As far as biofuels are concerned, the elimination of tariffs and other duties of equivalent effect is just one element. Two other aspects are also fundamental for trade liberalization:
- Reduction of trade-distortive subsidies, which depress prices and impede developing countries to enter the market; and
- Eliminate the unilaterally developed regulations and standards that constitute insurmountable barriers to the establishment of an operational and unhindered international market.
Concerning this latter point, we welcome the fact that, in March 2007, the United States and the European Communities joined Brazil, South Africa, China, and India in launching the International Biofuels Forum, which will, among other things, work to develop standards and technical regulations applicable to biofuels, so as to develop a global market for these products and transform them into real commodities. This is a welcome development, that shows how we can work together to fully realize the potential for international cooperation in the field of climate change.
President Lula invited UN Members to participate in the International Biofuels Conference, to take place in Brazil, in November 2008.
Transfer of Technology
Another important element in the battle against climate change is the need to make the “clean technologies” more easily available. Most technological breakthroughs come from private companies and are protected by the intellectual property disciplines.
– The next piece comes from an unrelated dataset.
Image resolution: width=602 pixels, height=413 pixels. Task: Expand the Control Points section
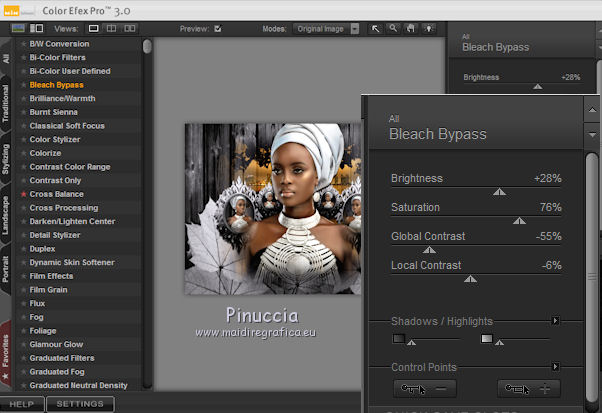(x=555, y=367)
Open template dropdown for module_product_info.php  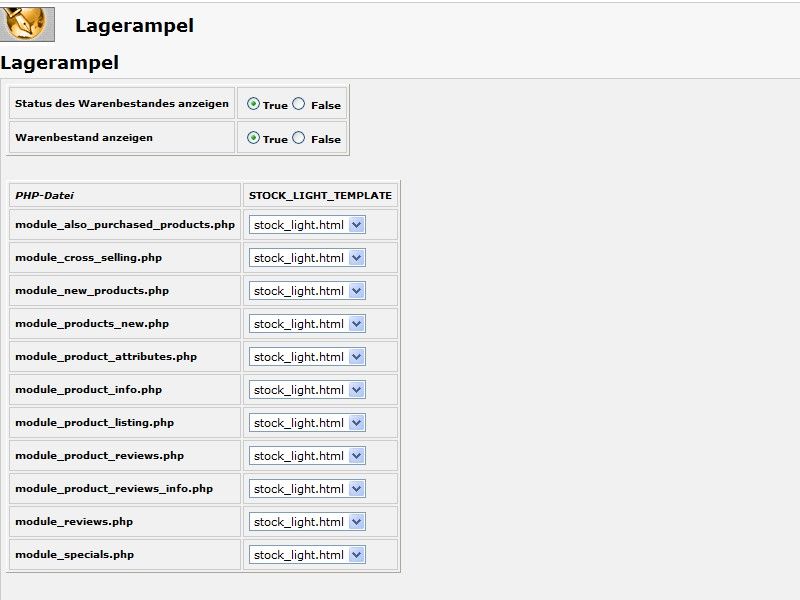307,390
This should not prevent us from trying to find ways to allow these technologies to be quickly assimilated and put to use by all countries.
The TRIPs agreement already has inbuilt flexibilities for “public non-commercial use”. We could examine ways on how, building on the concepts that are enshrined in the Declaration on the TRIPs Agreement and Public Health, new mechanisms might be developed that help us fight climate change with better and more updated technologies.
We may also devise ways to:
- disseminate climate friendly technologies that are developed by public entities; or
- fund the acquisition and make available to all countries technologies that may have a consequential impact on the reduction of hazardous emissions.